━━━━━ Given records ━━━━━

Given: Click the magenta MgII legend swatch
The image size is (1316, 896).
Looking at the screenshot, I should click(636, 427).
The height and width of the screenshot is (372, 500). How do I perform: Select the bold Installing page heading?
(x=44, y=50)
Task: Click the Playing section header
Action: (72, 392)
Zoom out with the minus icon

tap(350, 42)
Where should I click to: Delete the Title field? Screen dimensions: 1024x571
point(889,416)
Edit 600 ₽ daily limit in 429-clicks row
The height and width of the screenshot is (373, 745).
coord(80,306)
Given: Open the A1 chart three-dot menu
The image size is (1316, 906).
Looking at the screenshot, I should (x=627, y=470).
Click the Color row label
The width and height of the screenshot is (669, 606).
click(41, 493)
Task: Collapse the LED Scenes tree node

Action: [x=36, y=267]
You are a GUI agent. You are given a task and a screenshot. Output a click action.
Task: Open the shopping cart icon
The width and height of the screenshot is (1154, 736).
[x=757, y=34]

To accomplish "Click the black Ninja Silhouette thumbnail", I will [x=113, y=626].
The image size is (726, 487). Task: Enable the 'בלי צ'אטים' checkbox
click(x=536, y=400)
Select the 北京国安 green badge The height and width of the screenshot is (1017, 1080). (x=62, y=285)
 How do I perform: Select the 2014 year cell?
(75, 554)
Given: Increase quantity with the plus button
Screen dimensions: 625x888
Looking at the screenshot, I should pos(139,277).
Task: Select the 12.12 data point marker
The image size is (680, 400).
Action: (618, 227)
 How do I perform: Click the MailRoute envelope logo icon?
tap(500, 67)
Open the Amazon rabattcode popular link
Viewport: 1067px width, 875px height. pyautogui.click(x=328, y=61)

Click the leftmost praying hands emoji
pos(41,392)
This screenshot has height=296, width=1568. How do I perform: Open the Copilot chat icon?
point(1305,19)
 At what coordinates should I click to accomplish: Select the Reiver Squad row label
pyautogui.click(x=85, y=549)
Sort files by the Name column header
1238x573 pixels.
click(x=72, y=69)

━━━━━

• _Aim of the task_:
Beginning at the line where "This screenshot has" appears, extract each line through the end of the data above; keep them exact and include nothing else.

• _Exercise response_:
This screenshot has height=296, width=1568. How do I perform: Open the Copilot chat icon?
point(1305,19)
 At what coordinates should I click to accomplish: Select the Reiver Squad row label
pyautogui.click(x=85, y=549)
Sort files by the Name column header
1238x573 pixels.
click(x=72, y=69)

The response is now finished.